Accountancy, or accounting, is the production of financial records about an organization.[1][2] Accountancy generally produces financial statements that show in money terms the economic resources under the control of management; selecting information that is relevant and representing it faithfully. Accountancy overlaps heavily with bookkeeping, auditing and taxation.[3]
Many laborious practices have been simplified with the help of computer software. Enterprise resource planning (ERP) software provides a comprehensive, centralized, integrated source of information that companies can use to manage all major business processes, from purchasing to manufacturing to human resources. This software can replace up to 200 individual software programs that were previously used. Computer integrated manufacturing allows products to be made and completely untouched by human hands and can increase production by having less errors in the manufacturing process. Computers have reduced the cost of accumulating, storing, and reporting managerial accounting information and have made it possible to produce a more detailed account of all data that is entered into any given system. Computers have changed business to business interaction through e-commerce. Rather than dealing with multiple companies to purchase products a business can purchase a product at a less expensive price and take out the third party and vastly reduces expenses companies once accrued. Inter-organizational information system enable suppliers and businesses to be connected at all times. When a company is low on a product the supplier will be notified and fulfill an order immediately which eliminates the need for someone to do inventory, fill out the proper documents, send them out and wait for their products. [4]

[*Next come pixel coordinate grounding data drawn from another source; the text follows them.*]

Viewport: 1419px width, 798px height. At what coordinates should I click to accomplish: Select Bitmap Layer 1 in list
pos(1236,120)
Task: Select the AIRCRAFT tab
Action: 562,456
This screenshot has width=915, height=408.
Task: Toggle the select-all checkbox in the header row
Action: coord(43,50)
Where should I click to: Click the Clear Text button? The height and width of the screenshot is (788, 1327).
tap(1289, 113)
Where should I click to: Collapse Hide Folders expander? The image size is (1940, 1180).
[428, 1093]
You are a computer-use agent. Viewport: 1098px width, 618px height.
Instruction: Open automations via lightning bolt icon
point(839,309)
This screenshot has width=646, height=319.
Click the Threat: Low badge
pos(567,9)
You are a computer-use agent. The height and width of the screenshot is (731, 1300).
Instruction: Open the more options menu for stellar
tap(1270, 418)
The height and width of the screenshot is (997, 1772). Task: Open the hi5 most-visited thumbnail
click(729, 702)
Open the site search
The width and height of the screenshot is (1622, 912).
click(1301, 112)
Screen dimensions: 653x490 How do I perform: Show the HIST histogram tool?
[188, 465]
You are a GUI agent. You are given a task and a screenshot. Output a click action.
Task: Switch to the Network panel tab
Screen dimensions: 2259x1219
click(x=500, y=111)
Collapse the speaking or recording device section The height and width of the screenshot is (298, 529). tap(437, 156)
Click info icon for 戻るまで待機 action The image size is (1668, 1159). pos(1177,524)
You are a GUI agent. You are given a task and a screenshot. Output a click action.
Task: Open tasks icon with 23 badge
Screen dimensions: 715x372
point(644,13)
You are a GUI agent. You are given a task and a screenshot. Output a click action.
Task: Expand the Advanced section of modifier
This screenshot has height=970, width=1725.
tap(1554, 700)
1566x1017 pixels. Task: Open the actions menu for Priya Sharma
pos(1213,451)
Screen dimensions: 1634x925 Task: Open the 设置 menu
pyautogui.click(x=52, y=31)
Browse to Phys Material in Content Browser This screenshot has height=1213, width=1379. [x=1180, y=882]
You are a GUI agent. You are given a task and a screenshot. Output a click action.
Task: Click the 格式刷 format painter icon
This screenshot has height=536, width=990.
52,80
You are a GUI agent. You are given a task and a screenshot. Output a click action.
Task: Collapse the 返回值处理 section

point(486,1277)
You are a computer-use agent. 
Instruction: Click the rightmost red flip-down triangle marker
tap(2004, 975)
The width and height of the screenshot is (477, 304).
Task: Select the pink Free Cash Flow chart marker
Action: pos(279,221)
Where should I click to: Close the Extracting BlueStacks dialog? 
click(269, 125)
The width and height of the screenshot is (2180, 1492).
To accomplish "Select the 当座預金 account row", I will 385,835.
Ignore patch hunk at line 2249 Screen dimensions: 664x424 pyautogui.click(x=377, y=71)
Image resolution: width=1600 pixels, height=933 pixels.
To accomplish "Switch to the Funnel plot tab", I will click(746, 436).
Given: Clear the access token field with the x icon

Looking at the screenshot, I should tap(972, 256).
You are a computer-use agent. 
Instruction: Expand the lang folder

Accounting is thousands of years old. Accounting records, which date back more than 7,000 years, were found in Mesopotamia (Assyrians). The people of that time relied on primitive accounting methods to record the growth of crops and herds. Accounting evolved, improving over the years and advancing as business advanced.[5]
Early accounts served mainly to assist the memory of the businessperson and the audience for the account was the proprietor or record keeper alone. Cruder forms of accounting were inadequate for the problems created by a business entity involving multiple investors, so double-entry bookkeeping first emerged in northern Italy in the 14th century, where trading ventures began to require more capital than a single individual was able to invest. The development of joint-stock companies created wider audiences for accounts, as investors without firsthand knowledge of their operations relied on accounts to provide the requisite information.[6] This development resulted in a split of accounting systems for internal (i.e. management accounting) and external (i.e. financial accounting) purposes, and subsequently also in accounting and disclosure regulations and a growing need for independent attestation of external accounts by auditors.[7]
Today, accounting is called "the language of business"[8] because it is the vehicle for reporting financial information about a business entity to many different groups of people. Accounting that concentrates on reporting to people inside the business entity is called management accounting and is used to provide information to employees, managers, owner-managers and auditors. Management accounting is concerned primarily with providing a basis for making management or operating decisions. Accounting that provides information to people outside the business entity is called financial accounting and provides information to present and potential shareholders, creditors such as banks or vendors, financial analysts, economists, and government agencies. Because these users have different needs, the presentation of financial accounts is very structured and subject to many more rules than management accounting. The body of rules that governs financial accounting in a given jurisdiction is called Generally Accepted Accounting Principles, or GAAP. Other rules include International Financial Reporting Standards, or IFRS,[9] or US GAAP.